Later, Ignatow became hungry again and went to another chili place alone for something more to eat. “I came into the house for awhile,” The Courier-Journal reported Ignatow as saying. “I was getting a little hungry…so I went up to the Skyline Chili place in the Plainview Shopping Center to get something to eat, then came back home.”

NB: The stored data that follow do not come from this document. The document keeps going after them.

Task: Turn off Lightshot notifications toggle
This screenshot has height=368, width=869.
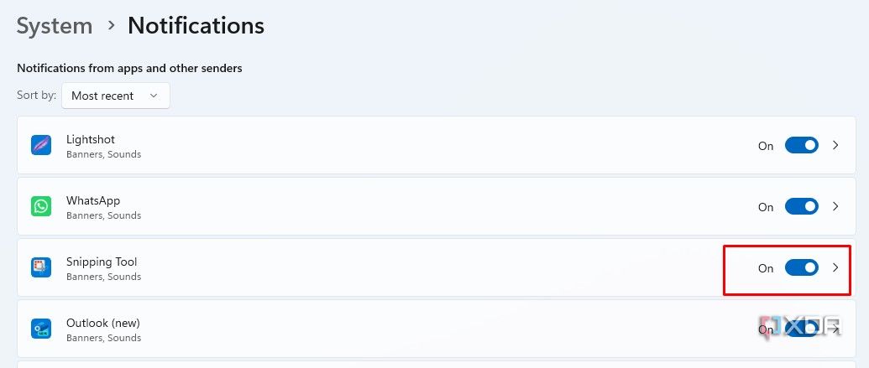Action: (801, 145)
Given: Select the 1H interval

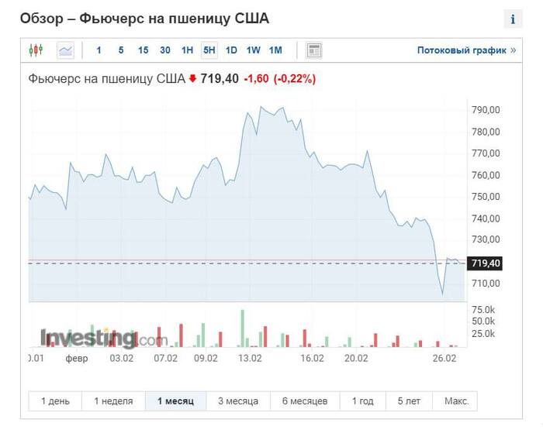Looking at the screenshot, I should [x=187, y=50].
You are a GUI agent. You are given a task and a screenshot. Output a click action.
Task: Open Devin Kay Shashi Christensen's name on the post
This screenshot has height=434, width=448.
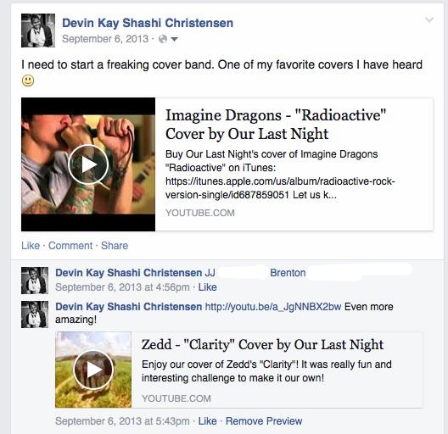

According to the police, Ignatow caused a disturbance at Skyline Chili by loudly complaining about the size of his drink. The restaurant worker who served Ignatow was the only substantiated witness to any of Ignatow’s actions on September 24.

Ray Hazelwood
Ray Hazelwood

Roy Hazelwood, one of the FBI’s preeminent experts on violent sexual sadists, was summoned to Louisville to assist with the investigation once the evidence began to point to Ignatow. Ignatow, in Hazelwood’s estimation, exhibited the hallmarks of the criminal sexual sadist. As the investigation progressed, Hazelwood and his colleagues were vindicated. All of the evidence, however circumstantial, pointed to Ignatow, and every interaction that they had with him seemed to indicate that Ignatow was a textbook sexual sadist: narcissistic, a pathological liar, paranoid, and misogynistic. If Ignatow were going to maintain the pattern, he would also keep souvenirs of his victim. This observation would prove correct, but it would be too late for a full measure of justice to be served.

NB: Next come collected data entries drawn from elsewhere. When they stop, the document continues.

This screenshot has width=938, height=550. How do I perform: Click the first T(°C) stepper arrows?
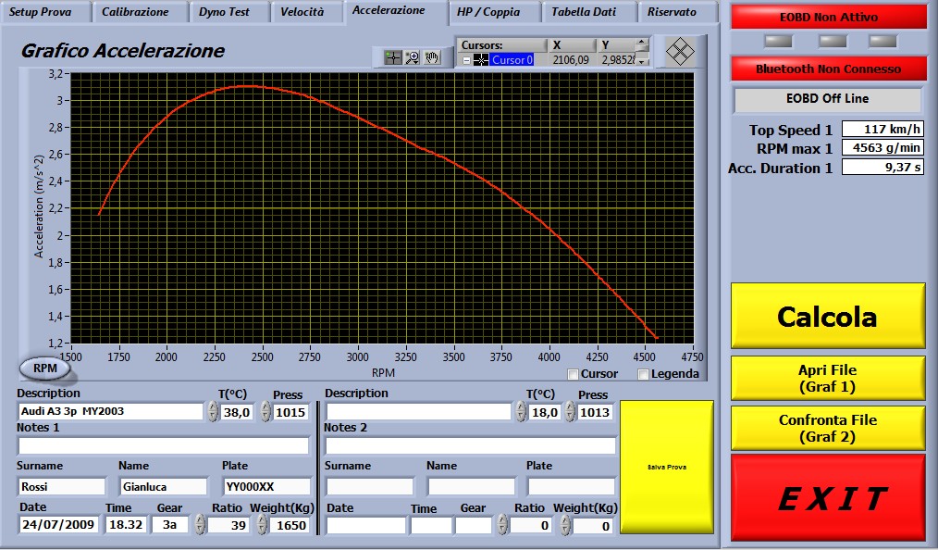click(213, 412)
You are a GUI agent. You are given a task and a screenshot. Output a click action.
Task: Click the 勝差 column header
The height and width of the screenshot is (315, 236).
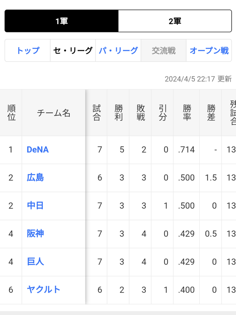tap(211, 113)
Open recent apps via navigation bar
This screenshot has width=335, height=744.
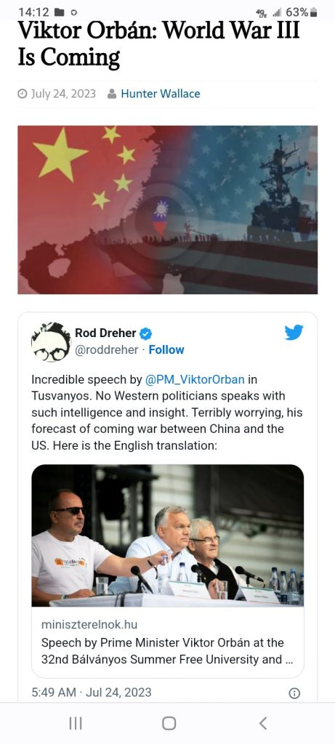[76, 723]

Even before the police began identifying Ignatow as a criminal sexual sadist, the Schaefer family intuitively understood Ignatow as a threat. In the days after Brenda’s disappearance, Ignatow would come to the Schaefer house, sit in the kitchen with the family and shed alligator tears, claiming that his life was over, that he couldn’t live without Brenda. In particularly audacious moments, he would silence those that hoped for Brenda’s safe return by bluntly saying that he thought she was already dead. Ignatow often broke down sobbing and crying like an inconsolable child.

Like many predators, Ignatow savored turning the tables and claiming a portion of the public’s sympathy. From the beginning of this long, torturous ordeal, he’d placed himself at the Schaefer’s table, a hated suspect demanding sympathy. As the days became weeks and weeks became months, the city became more distraught, and Ignatow became bolder in his claims for the public’s compassion.

After six months, the investigation into Brenda Sue Schaefer’s disappearance was grinding to a halt. Although the police, and much of the surrounding community, were convinced that Mel Ignatow had been responsible for the crime, no conclusive evidence linking Ignatow to the crime had been discovered. For months, Ignatow had been publicly complaining about the interest the police were taking in his actions leading up to Schaefer’s disappearance, accusing investigators of “police-state” tactics. These tactics, however, hadn’t stopped him from dating several other women in the interim.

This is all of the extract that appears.